Registration Algorithm or Evolution Optimizer Not Deterministic

Hi,
I am following the example registration11 found here: ITK: Examples/RegistrationITKv3/ImageRegistration11.cxx

Everything works, except the results are not deterministic. When I run it multiple times, I am getting different answers. I copied the code exactly except that I made the minor changes from 2d to 3d optimization to cover registering CBCT to CT (two 3d datasets).

When I say it isn’t deterministic, I mean that the answer can vary quite a lot between runs, sometimes more than 6 or 7 mm. In the example, it mentions to set a seed value of 12345 for the generator. I would have thought that would ensure it is deterministic, but it doesn’t. Maybe there is an issue with floating point precision or something?

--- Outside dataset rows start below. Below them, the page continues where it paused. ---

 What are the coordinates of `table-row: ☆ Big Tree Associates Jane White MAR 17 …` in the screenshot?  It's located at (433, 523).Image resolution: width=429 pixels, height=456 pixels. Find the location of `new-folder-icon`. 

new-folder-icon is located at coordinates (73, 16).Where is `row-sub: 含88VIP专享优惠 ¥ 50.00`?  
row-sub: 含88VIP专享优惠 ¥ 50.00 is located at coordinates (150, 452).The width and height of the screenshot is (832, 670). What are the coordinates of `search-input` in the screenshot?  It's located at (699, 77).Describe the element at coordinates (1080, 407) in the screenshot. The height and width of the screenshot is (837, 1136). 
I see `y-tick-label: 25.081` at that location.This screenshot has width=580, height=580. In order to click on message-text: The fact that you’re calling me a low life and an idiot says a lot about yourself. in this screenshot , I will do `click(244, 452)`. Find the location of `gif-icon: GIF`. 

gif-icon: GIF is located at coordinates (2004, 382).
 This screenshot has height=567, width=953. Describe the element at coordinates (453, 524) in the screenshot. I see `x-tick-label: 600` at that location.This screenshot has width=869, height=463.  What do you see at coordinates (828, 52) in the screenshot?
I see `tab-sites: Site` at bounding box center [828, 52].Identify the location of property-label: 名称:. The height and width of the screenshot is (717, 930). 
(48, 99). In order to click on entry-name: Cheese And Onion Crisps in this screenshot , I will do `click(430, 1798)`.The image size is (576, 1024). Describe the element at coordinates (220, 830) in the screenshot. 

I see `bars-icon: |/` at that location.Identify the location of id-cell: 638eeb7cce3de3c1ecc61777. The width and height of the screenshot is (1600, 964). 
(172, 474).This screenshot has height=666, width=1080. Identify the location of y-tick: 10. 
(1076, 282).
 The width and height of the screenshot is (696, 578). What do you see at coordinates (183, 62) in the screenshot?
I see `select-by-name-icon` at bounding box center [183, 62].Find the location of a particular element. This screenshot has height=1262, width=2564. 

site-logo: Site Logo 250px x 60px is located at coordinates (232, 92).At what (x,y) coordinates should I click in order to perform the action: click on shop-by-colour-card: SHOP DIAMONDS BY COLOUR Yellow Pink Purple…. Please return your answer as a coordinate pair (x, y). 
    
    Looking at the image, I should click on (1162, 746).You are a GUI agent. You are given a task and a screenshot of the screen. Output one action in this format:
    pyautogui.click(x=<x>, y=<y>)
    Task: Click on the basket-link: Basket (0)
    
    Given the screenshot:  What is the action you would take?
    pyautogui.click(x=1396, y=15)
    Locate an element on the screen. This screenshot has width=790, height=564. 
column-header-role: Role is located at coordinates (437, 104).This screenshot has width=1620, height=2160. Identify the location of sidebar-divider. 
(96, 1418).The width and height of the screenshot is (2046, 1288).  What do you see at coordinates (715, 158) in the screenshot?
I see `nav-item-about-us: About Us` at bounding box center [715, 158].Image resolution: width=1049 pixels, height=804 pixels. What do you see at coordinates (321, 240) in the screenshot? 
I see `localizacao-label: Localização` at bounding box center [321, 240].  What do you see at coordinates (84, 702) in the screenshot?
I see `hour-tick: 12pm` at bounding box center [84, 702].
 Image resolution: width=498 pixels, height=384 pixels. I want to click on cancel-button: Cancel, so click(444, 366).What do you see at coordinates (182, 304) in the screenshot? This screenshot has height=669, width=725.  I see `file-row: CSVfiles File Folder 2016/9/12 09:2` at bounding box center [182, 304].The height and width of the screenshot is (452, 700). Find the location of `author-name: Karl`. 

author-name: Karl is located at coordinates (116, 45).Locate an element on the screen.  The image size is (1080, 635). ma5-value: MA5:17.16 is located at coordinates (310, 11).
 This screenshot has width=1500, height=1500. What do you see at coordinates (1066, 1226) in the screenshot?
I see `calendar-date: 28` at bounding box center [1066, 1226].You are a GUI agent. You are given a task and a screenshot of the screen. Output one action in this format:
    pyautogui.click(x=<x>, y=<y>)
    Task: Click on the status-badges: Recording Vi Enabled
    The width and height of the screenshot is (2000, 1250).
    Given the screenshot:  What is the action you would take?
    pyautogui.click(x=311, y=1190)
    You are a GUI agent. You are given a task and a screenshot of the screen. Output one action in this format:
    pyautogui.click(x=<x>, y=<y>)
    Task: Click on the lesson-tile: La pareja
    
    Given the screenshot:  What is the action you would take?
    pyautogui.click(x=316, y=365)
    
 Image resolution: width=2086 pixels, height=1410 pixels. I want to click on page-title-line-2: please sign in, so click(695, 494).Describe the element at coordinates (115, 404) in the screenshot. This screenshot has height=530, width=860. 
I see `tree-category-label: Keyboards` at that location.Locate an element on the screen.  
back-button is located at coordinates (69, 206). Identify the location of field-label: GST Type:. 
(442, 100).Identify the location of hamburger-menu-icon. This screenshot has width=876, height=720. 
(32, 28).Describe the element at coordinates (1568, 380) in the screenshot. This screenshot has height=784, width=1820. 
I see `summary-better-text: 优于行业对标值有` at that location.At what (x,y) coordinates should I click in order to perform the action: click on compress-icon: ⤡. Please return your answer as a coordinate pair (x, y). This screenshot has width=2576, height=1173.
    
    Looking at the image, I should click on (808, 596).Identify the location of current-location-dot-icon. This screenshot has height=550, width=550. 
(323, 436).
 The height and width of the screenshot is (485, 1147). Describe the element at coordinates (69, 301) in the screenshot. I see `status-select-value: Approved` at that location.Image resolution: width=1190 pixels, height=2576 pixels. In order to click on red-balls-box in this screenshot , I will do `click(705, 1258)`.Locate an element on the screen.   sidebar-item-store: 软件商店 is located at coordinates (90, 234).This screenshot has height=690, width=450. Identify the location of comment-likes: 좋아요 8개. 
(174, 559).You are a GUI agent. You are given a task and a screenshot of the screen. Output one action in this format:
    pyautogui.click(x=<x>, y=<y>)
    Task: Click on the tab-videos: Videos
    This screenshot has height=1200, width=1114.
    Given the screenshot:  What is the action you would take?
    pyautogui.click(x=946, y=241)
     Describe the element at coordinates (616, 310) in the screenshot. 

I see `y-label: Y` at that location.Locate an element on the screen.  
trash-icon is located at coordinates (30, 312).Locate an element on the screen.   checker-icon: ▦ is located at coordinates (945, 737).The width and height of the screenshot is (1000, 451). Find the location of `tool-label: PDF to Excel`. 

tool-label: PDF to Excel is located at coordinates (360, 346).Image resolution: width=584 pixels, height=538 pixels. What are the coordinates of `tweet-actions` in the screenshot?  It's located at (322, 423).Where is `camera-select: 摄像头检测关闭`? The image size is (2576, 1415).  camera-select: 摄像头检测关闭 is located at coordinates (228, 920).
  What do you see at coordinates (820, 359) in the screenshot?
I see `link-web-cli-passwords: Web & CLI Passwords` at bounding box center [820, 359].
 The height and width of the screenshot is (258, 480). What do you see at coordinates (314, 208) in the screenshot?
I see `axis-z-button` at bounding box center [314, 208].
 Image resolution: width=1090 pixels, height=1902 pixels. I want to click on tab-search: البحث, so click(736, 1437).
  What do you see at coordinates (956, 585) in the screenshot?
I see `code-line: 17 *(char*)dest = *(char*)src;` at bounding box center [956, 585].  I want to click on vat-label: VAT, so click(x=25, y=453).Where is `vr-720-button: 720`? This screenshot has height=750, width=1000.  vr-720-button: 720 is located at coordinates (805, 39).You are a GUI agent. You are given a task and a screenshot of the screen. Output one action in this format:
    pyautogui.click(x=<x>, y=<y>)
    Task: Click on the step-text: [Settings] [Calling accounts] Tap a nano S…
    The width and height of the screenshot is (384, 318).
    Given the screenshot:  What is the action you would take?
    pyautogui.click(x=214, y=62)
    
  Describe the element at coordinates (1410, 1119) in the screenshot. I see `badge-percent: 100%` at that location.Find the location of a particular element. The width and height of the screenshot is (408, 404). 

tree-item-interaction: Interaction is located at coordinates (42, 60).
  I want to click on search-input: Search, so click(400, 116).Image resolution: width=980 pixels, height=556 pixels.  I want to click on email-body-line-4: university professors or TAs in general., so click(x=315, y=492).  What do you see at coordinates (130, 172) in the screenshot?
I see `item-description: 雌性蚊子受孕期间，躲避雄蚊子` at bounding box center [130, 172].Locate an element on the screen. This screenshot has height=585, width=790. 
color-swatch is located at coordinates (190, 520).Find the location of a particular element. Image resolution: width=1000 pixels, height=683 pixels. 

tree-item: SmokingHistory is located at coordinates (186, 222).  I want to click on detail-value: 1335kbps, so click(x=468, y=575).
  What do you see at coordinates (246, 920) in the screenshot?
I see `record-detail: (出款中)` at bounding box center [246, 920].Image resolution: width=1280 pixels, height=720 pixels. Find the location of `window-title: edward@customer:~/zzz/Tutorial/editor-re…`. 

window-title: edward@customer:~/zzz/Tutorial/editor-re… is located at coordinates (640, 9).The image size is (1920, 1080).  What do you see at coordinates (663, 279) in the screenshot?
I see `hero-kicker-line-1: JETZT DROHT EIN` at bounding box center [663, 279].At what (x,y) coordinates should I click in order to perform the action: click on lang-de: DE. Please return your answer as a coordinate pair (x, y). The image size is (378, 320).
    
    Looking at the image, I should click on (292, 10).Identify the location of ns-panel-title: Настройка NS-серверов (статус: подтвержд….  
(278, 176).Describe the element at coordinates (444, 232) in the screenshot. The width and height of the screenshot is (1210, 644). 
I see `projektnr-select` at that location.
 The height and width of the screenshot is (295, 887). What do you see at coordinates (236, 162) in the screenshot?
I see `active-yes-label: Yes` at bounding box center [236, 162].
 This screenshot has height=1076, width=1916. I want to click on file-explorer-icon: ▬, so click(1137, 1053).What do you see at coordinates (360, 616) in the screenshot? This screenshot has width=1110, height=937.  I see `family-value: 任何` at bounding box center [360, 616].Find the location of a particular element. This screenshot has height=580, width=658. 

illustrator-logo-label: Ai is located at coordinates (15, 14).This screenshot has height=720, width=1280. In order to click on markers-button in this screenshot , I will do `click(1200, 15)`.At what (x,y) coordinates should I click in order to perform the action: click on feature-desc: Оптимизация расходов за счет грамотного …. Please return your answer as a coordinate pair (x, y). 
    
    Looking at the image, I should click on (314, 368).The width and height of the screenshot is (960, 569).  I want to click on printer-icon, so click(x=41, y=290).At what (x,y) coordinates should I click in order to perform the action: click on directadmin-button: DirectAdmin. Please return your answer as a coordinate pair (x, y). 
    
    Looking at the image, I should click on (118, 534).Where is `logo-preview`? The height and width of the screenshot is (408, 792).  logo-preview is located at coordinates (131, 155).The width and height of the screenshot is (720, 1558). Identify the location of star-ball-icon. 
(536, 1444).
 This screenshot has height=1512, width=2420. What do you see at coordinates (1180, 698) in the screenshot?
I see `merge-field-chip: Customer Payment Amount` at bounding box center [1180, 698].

Or maybe this optimizer in this example is non-deterministic? Even if true, I would expect the results to vary so much, unless it is very easy to fall into local minima?

Thanks,

Is there any particular reason you are using the legacy “ITKv3” registration framework?

I tried the newer example 11 from ITK 4 here: ITK: Examples/RegistrationITKv4/ImageRegistration11.cxx

This new version of the algorithm seems to not compile with short data (like CTs) and expects floats. The v3 version works with shorts. I can try creating new float versions of the CT short images and trying again with that v4 example and let you know.

As far as examples from ITK 5, I see the example here: Perform Multi Modality Registration With Viola Wells Mutual Information — v5.4.0
But this example uses Gradient Descent, which seemed a bit slower than the Evo in my initial testing. I guess I can try that example of similar code with a different optimizer. The example, as written, seems to support shorts though.

So, yes, I have lots of things to try, but I am still curious about the question of the non-deterministic results of my current approach.

Thanks!

Take a look at this discussion about registration reproducibility:

I was afraid that this was a threading issue…

Still, I tried setting the number of threads =1 using
export ITK_GLOBAL_DEFAULT_NUMBER_OF_THREADS=1 as done in the forum thread in the previous discussion you linked. Although this slowed down the registration considerably, it did not make the optimizer have consistent results.

As suggested earlier, I will abandon this current approach as demonstrated in the example from v3 and try to refactor my code to use v4 or later examples and see if that improves.

Thanks.

Using 1 thread and setting the random seed to a constant is both required for full reproducibility. Just using 1 thread is not enough.

v3 registration framework was choosing a different random sample in each iteration, v4 uses the same random sample for all iterations (if memory serves me well), but both should be reproducible with 1 thread and a set seed.

I was already initializing the random seed to a constant value as shown in the example with and without single threading it via code: generator->Initialize(12345);

Are you referring to something else (another seed or method)?

I think there is just one seed in ITK. Registration framework v3 might have some further non-determinism. Trying v4 sounds like the obvious next step.